I was recently challenged by a statement agreeing to all of the above but with one critical exception:  Disk.SchedNumReqOutstanding provides an independent queue depth for each VM on the LUN.  In other words, if Disk.SchedNumReqOutstanding is left at its default value of 32, then VM1 has a queue depth of 32, VM2 has a queue depth of 32, and VM3 has its own independent queue depth of 32.  Stack those three VMs and we arrive at a sum total of 96 outstanding IOs on the LUN.  A few sources were provided to me to support this:

Fibre Channel SAN Configuration Guide:

You can adjust the maximum number of outstanding disk requests with the Disk.SchedNumReqOutstanding parameter in the vSphere Client. When two or more virtual machines are accessing the same LUN, this parameter controls the number of outstanding requests that each virtual machine can issue to the LUN.

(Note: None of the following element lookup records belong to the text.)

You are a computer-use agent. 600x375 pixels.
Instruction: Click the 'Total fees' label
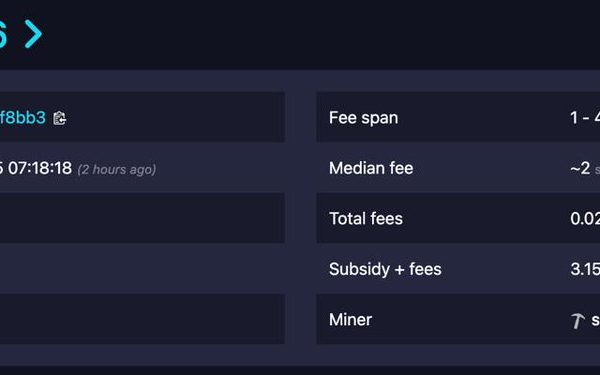pos(366,218)
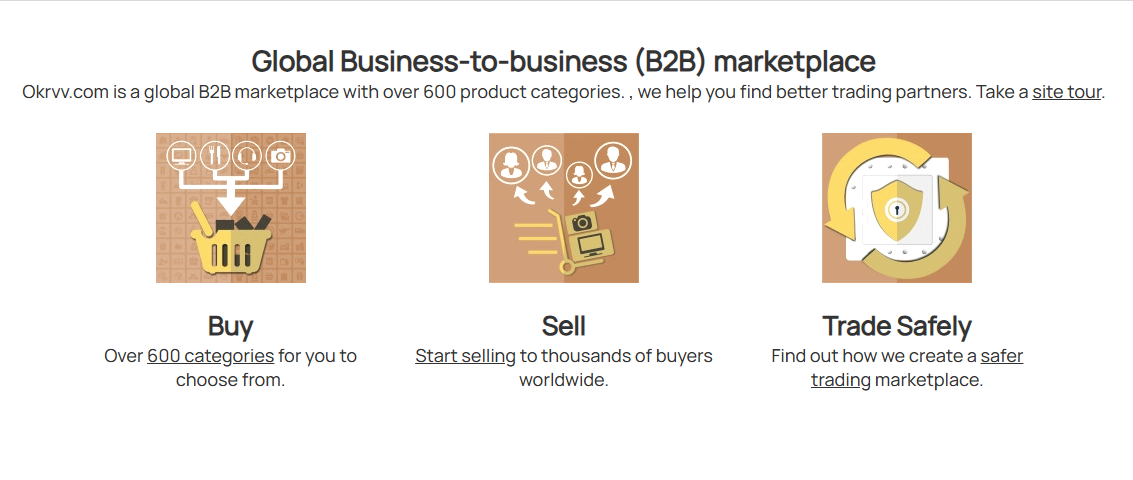
Task: Click the headphones circle icon
Action: [x=247, y=155]
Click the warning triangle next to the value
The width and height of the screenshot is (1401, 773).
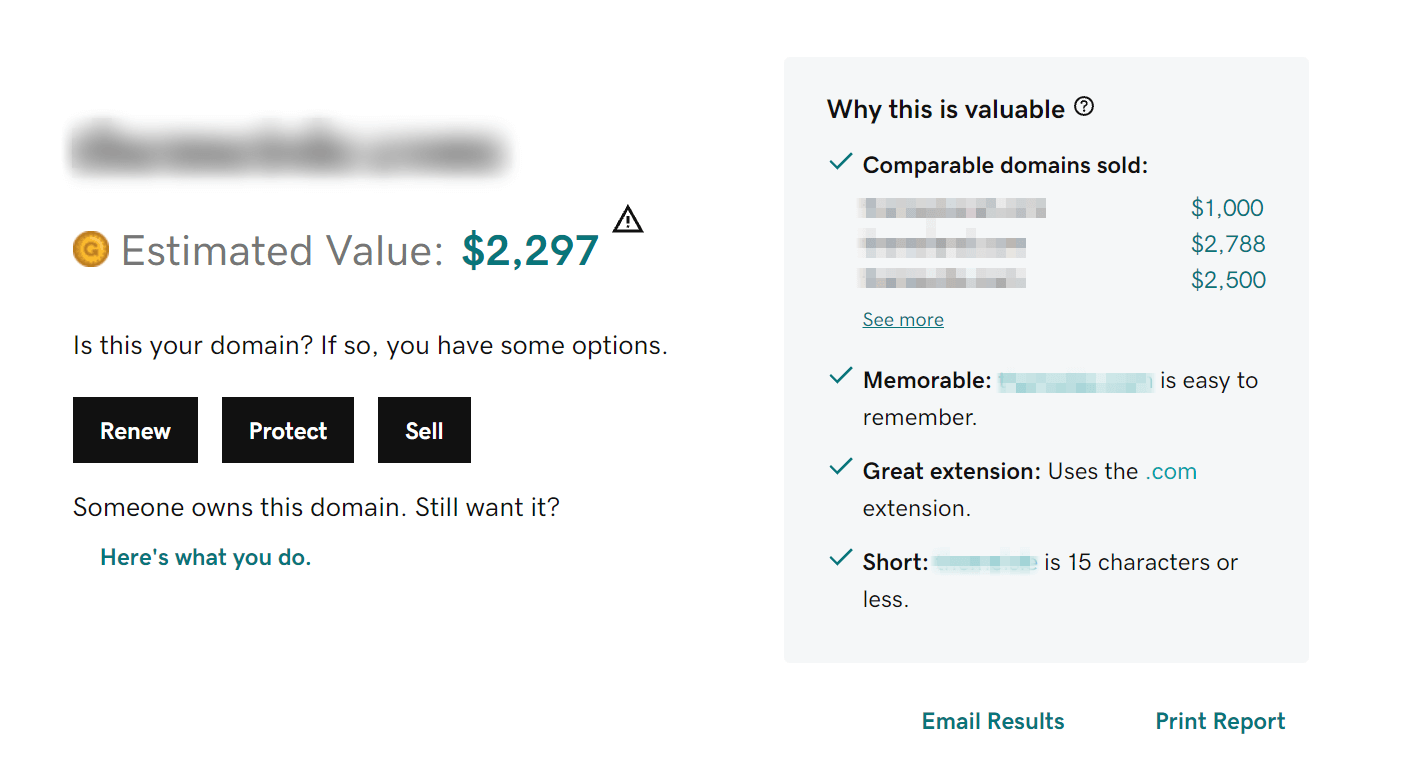628,219
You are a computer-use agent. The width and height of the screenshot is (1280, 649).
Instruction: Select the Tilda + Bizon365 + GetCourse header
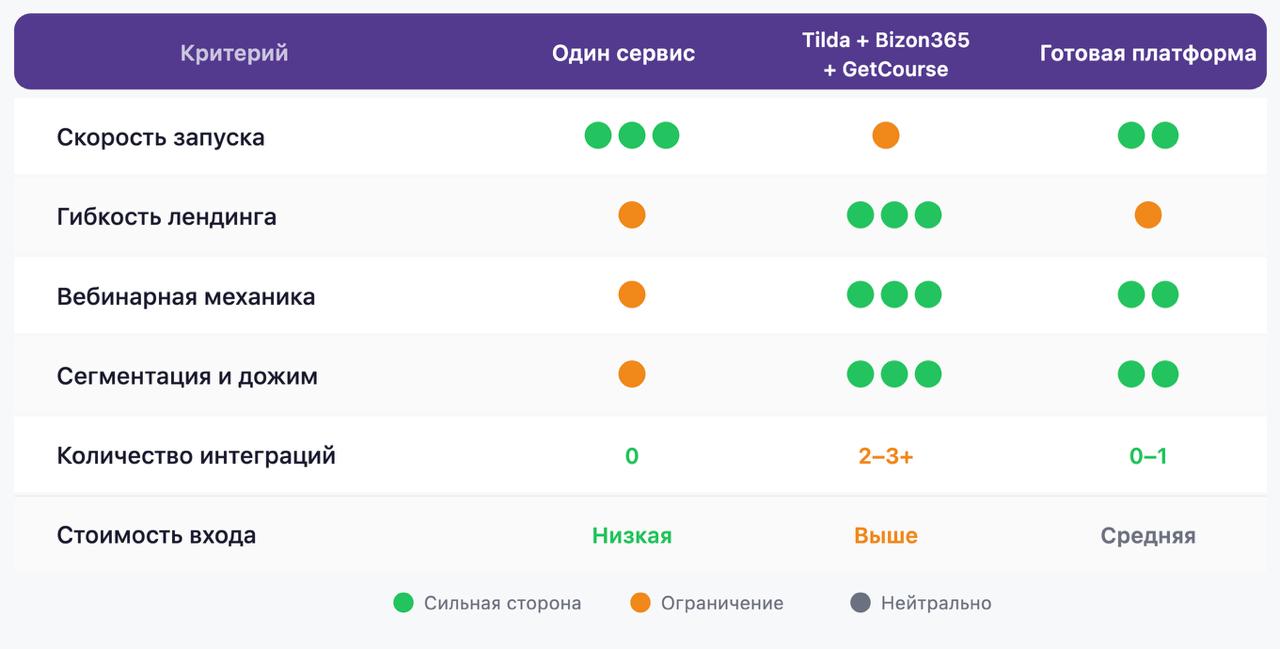tap(886, 54)
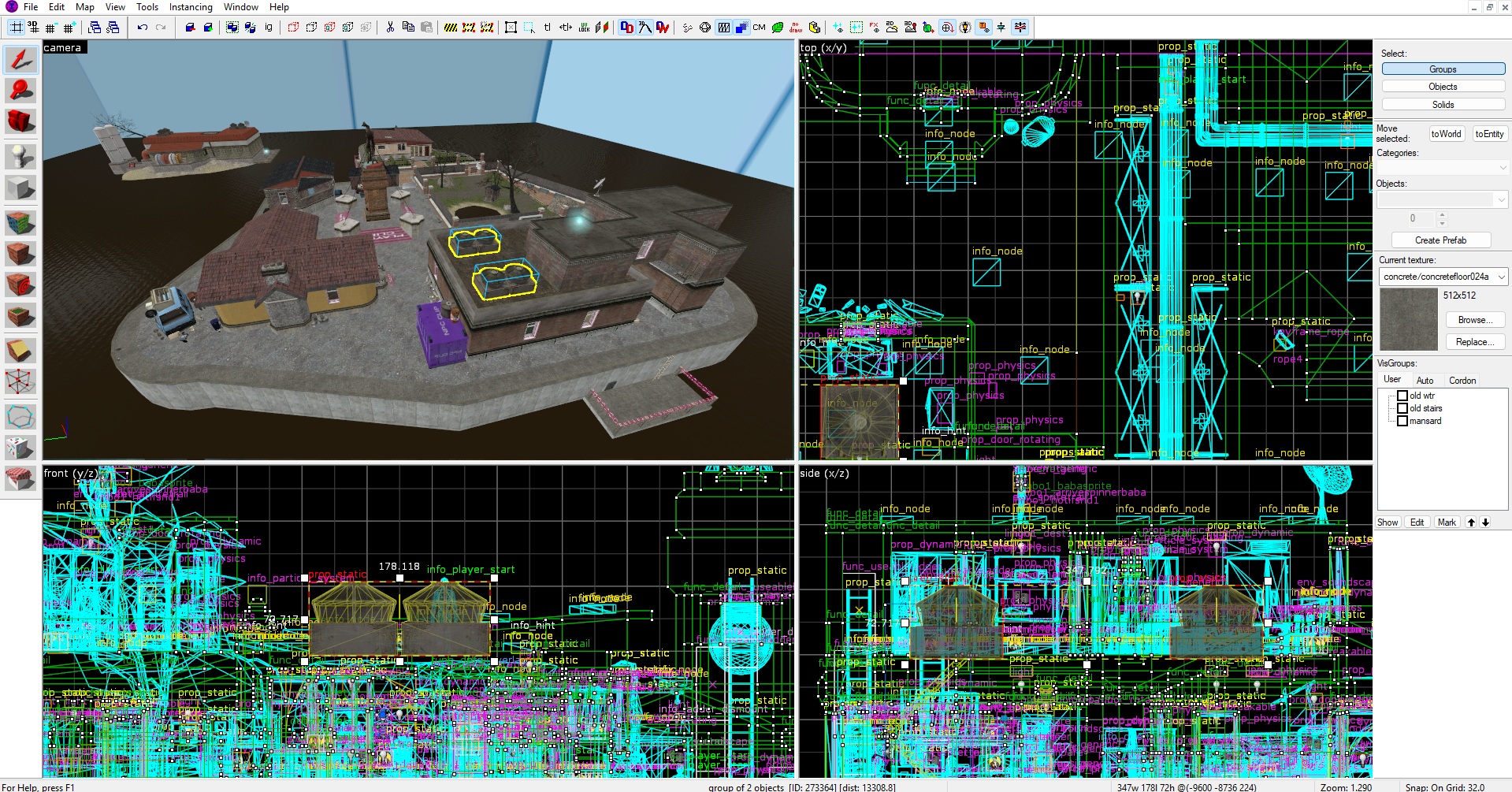Activate the Camera tool
Image resolution: width=1512 pixels, height=792 pixels.
(20, 121)
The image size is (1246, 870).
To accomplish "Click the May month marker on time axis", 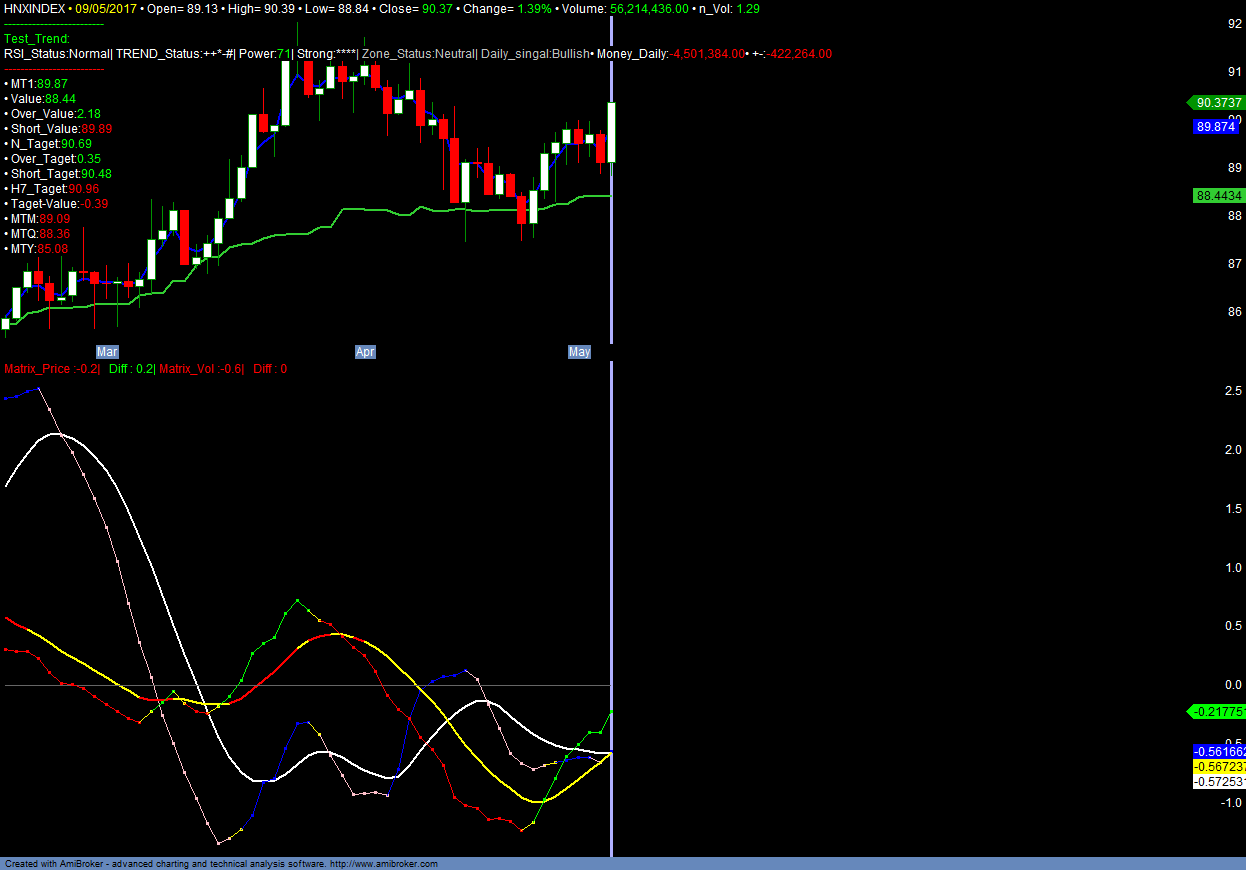I will click(579, 352).
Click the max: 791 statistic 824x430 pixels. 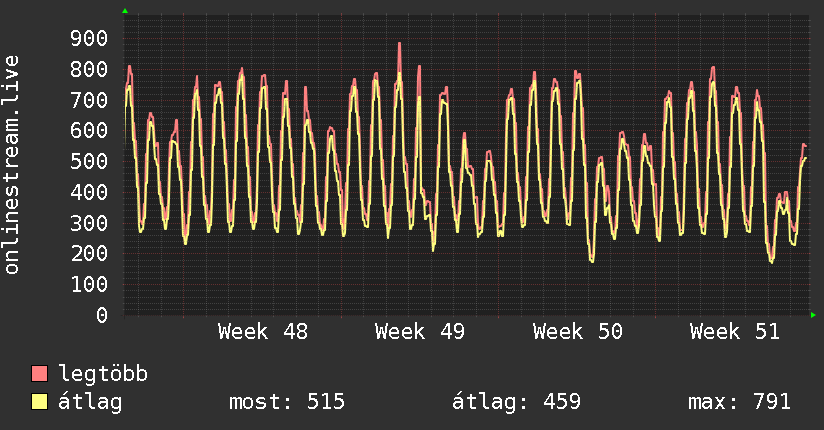[739, 402]
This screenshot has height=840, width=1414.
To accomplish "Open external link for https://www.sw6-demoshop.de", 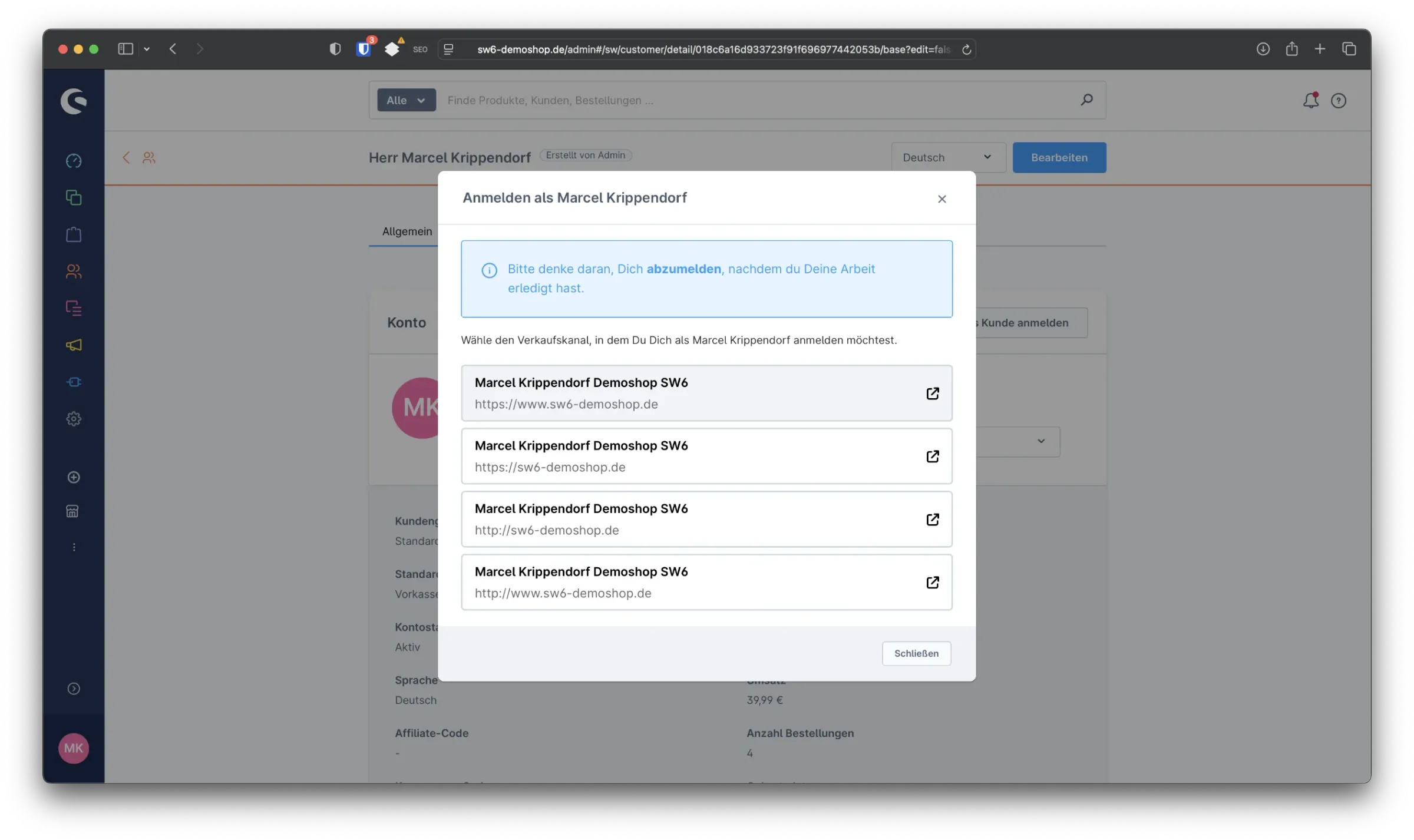I will pyautogui.click(x=932, y=393).
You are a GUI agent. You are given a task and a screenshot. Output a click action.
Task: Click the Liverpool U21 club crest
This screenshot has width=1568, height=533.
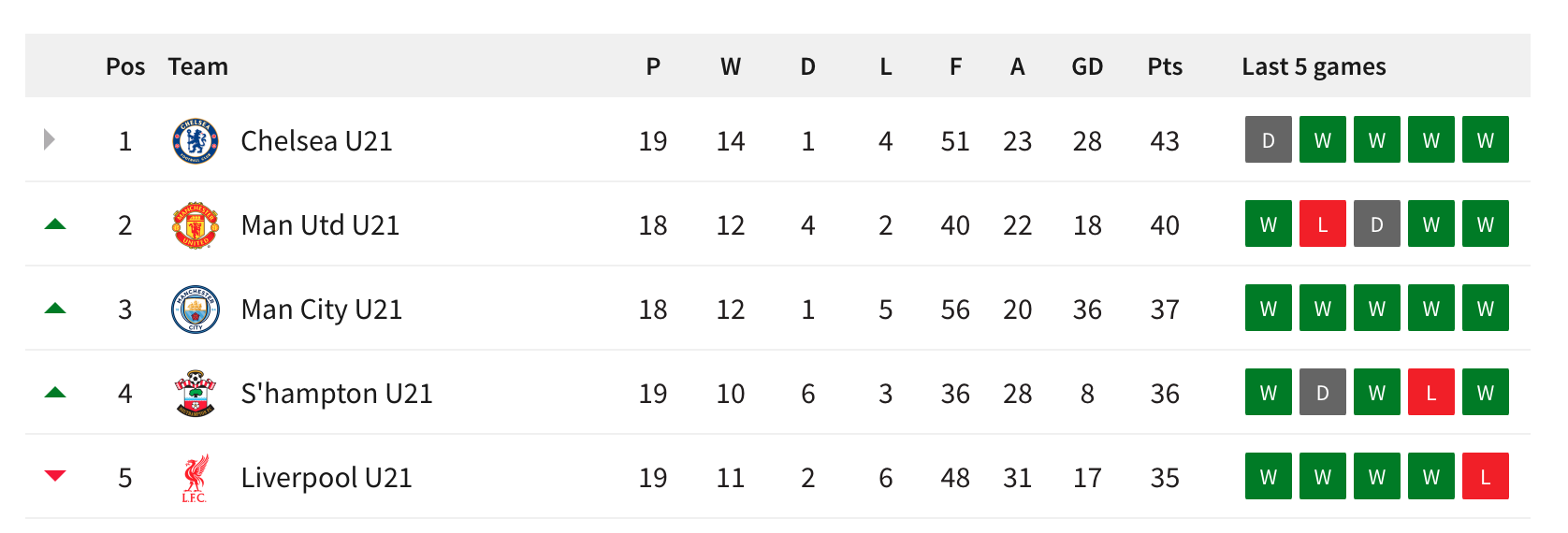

VMware KB Article 1268 (Setting the Maximum Outstanding Disk Requests per Virtual Machine):

You can adjust the maximum number of outstanding disk requests with the Disk.SchedNumReqOutstanding parameter. When two or more virtual machines are accessing the same LUN (logical unit number), this parameter controls the number of outstanding requests each virtual machine can issue to the LUN.

The problem with the two statements above is that I feel they are poorly worded, and as a result, misinterpreted.  I understand what the statement is trying to say, but it’s implying something quite a bit different depending on how a person reads it.  Each statement is correct in that Disk.SchedNumReqOutstanding will gate the amount of active IO possible per LUN and ultimately per VM.  However, the wording implies that the value assigned to Disk.SchedNumReqOutstanding applies individually to each VM which is not the case.  The reason I’m pointing this out is due to the number of misinterpretations I’ve subsequently discovered via Google which I gather are the result of reading one of the latter sources above.

The scenario can be quickly proven in the lab.  Disk.SchedNumReqOutstanding is configured for the default value of 32 active IOs.  Using resxtop, I see my three VMs cranking out IO with IOMETER.  Each VM is configured with IOMETER to create 32 active IOs.  If what I’m being told by the challenge is true, I should be seeing 96 active IO being generated to the LUN from the combined activity of the three VMs.

Snagit Capture

But that’s not what’s happening.  Instead what I see is approximately 32 ACTV (active) IOs on the LUN, with another 67 IOs waiting in queue (by the way, ESXTOP statistic definitions can be found here).  In my opinion, the Scalable Storage Performance whitepaper most accurately and best defines the behavior of the Disk.SchedNumReqOutstanding value.

Snagit Capture

Now going back to the possibility of the Disk.SchedNumReqOutstanding stacking, LUN utilization could get out of hand rapidly with 10, 15, 20, 25 VMs per LUN.  We’d quickly exceed the max supported value of Disk.SchedNumReqOutstanding (and all HBAs I’m aware of) which is 256.  HBA ports themselves typically support a few thousand IOPS.  Stacking the queue depths for each VM could quickly saturate an HBA meaning we’d get a lot less mileage out of those ports as well.

While having a queue depth discussion, it’s also worth noting the %USD value is at 100% and LOAD is approximately 3.  The LOAD statistic corroborates the 3:1 ratio of total IO:queue depth and both figures paint the picture of an oversubscribed LUN from an IO standpoint.

In conclusion, I’d like to see VMware modify the wording in their documentation to provide better understanding leaving nothing open to interpretation.

Update 6/23/11:  Duncan Epping at Yellow Bricks responded with a great followup Disk.SchedNumReqOutstanding the story.